La décélération de l’inflation ne peut masquer une inflation sous-jacente persistante. Au sein de l’Union européenne, priorité est donnée au retour des critères budgétaires en matière de déficits et de dette publics, à la lutte contre l’inflation et à la stabilité financière avec des traditionnels outils néolibéraux et monétaristes. La Banque centrale européenne (BCE), pour qui l’inflation devrait rester forte pendant une longue période a ainsi rehaussé ses taux directeurs.
Or, l’inflation ne provient pas d’une « boucle prix/salaires », ceux-ci étant même dépassés, entraînant une baisse du pouvoir d’achat préoccupante. Les réponses apportées à l’inflation par la banque centrale et les restrictions budgétaires font en réalité le lit à la récession. Elles maintiennent et nourrissent des inégalités déjà aggravées par les politiques budgétaires et fiscales de ces dernières années, notamment en France, et empêchent de faire face aux défis climatiques. Elles sont également une source de tensions voire, dans un tel contexte, sont porteuses de risques de conflits ou d’extension des conflits existants.
S’il est très probable que l’inflation demeure à un niveau plus élevé qu’au cours de ces dernières années, il est toutefois possible et nécessaire de s’attaquer à ses causes réelles, tout en dégageant les moyens de réaliser l’indispensable bifurcation sociale et écologique. Pour ce faire, plusieurs chantiers doivent être rapidement engagés, en France comme au sein de l’Union européenne.
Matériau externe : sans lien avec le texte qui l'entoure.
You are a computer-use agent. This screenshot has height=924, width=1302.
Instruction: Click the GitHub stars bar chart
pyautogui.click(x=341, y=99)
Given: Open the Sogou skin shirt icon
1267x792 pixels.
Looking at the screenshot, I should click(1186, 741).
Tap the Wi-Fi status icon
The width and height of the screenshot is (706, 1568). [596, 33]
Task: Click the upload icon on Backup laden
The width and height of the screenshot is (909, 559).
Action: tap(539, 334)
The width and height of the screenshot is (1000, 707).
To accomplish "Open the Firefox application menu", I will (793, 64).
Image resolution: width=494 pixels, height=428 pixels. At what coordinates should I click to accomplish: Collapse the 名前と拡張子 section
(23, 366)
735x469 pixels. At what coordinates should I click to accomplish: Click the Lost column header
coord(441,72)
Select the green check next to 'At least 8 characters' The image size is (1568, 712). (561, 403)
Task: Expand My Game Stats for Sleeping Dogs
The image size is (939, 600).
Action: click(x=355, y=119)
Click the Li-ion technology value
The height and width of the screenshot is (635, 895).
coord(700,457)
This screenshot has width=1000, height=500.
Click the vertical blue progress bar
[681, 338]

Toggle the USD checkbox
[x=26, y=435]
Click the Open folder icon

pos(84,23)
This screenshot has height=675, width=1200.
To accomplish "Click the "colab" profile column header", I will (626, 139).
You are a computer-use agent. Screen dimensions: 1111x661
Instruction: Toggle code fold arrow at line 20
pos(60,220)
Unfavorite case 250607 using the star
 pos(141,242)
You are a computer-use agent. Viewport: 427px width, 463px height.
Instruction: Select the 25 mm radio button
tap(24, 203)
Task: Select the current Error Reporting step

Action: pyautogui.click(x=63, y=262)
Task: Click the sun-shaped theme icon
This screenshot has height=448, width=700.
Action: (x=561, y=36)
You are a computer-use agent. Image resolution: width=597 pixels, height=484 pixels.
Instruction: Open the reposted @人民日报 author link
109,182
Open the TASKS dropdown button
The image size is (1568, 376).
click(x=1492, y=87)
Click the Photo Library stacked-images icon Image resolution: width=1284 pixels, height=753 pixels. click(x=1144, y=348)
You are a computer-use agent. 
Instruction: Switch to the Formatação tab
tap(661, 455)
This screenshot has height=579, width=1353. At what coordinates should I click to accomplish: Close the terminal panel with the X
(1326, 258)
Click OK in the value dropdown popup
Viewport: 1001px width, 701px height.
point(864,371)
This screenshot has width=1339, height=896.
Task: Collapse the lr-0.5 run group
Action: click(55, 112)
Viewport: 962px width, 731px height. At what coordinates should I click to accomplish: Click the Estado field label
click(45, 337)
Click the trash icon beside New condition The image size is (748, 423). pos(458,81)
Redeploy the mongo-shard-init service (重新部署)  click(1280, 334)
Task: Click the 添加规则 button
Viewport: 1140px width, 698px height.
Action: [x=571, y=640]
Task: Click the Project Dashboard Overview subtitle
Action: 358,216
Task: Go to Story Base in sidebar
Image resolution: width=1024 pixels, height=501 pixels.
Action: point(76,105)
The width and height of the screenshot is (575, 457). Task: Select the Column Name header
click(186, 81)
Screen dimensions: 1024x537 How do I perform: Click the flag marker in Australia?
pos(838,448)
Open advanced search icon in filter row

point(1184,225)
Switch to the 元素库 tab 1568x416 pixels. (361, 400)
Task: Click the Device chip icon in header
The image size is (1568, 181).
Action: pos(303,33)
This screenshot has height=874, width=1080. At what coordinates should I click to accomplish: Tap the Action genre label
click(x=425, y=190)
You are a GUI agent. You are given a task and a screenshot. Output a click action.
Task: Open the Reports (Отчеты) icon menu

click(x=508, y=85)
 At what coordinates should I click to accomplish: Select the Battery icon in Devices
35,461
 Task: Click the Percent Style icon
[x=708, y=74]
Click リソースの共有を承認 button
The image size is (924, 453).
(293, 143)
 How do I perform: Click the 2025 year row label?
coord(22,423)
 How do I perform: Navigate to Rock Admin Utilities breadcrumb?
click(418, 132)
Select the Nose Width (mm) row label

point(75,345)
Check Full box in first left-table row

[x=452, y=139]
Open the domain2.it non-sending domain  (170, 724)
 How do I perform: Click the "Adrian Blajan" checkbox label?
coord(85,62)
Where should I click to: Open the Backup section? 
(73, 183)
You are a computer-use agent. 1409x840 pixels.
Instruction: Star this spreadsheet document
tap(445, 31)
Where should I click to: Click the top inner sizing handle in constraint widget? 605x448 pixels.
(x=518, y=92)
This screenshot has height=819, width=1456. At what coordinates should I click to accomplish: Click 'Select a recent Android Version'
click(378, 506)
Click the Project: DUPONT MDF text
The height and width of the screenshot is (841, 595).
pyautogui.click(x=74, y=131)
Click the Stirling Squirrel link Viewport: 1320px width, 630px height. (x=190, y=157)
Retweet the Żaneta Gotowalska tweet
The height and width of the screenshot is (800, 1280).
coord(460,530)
La guerre en Ukraine l’a montré : réduire notre dépendance aux énergies fossiles (pétrole et gaz), importée de Russie notamment, s’impose, la hausse des coûts énergétiques ayant poussé les prix à la hausse dans de nombreux secteurs rendant l’impact global plus important encore. Il faut réduire cette « fossilflation » en développant les énergies renouvelables, en investissant dans l’isolation et les modes alternatifs de transport comme le ferroutage, en augmentant l’efficacité énergétique et, globalement, en organisant la décarbonation de l’économie. La relocalisation de l’agriculture, en privilégiant un modèle paysan, permettrait de réduire les coûts de transports et ceux liés aux conflits. Au-delà, rehausser la part des salaires dans la valeur ajoutée demeure une priorité : cela passe par une hausse des salaires (hausse du SMIC, n’a pas bénéficié du « coup de pouce » depuis 2012, dégel du point d’indice dans la fonction publique, etc.) et l’indexation des revenus du travail sur l’inflation pour garantir le revenu disponible des ménages. Imposer les superprofits qui ont nourri l’inflation (les multinationales ayant conservé leurs taux de marge) et procéder à une réforme fiscale d’ensemble afin de dégager des recettes pour financer les besoins sociaux et environnementaux et réduire les inégalités est aussi une priorité. Enfin, réorienter la politique monétaire européenne pour sortir de la lecture néolibérale et changer la gestion des dettes publiques permettrait de donner des marges de manœuvre aux États pour réaliser cette bifurcation.